====== Data for processing
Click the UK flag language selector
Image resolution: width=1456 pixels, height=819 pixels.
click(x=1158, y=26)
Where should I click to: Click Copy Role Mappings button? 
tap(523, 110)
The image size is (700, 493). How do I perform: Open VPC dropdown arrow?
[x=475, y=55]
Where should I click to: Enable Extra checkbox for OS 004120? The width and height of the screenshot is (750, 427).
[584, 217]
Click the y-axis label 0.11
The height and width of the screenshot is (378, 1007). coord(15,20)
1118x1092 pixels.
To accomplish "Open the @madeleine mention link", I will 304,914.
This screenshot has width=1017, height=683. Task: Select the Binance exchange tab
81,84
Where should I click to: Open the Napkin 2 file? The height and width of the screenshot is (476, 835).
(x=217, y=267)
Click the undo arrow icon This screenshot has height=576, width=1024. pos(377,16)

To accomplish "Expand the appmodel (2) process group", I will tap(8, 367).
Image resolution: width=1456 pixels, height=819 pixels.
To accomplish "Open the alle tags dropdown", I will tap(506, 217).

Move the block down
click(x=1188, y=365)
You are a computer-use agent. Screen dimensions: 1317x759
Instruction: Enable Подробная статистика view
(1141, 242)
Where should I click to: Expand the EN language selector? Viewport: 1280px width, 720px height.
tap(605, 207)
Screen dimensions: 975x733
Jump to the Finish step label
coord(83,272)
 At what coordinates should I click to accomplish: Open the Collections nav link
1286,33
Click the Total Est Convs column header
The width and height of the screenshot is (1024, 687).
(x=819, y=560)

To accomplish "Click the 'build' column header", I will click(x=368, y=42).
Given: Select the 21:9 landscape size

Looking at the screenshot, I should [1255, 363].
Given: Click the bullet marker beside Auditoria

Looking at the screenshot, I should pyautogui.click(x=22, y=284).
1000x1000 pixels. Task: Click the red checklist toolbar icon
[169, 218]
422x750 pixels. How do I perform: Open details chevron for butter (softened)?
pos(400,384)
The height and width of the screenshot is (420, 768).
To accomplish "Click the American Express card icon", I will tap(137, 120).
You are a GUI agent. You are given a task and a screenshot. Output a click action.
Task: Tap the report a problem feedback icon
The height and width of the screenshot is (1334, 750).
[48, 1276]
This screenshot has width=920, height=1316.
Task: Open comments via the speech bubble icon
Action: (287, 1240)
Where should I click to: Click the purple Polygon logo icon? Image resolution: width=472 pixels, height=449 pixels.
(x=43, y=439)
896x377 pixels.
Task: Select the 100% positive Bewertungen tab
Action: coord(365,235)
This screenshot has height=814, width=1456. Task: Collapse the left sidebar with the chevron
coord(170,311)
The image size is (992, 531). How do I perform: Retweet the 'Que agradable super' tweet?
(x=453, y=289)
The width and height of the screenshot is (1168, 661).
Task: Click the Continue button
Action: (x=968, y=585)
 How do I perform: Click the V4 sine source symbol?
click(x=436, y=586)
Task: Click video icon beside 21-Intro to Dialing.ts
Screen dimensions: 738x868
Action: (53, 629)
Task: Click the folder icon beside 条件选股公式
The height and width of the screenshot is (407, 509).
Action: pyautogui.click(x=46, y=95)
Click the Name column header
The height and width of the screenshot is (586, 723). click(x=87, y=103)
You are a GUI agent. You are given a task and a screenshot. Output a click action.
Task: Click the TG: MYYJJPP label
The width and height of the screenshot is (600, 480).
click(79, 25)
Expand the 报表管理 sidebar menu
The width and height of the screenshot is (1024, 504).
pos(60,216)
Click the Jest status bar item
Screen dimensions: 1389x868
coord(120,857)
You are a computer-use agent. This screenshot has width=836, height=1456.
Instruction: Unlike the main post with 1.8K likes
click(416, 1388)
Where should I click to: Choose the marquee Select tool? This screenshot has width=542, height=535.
============
• [Written request]: Gather every line from the items above that contains the word "arrow", copying each one in full.

• [Solution to the problem]:
The image size is (700, 493). How do I perform: Open VPC dropdown arrow?
Click the undo arrow icon This screenshot has height=576, width=1024. pos(377,16)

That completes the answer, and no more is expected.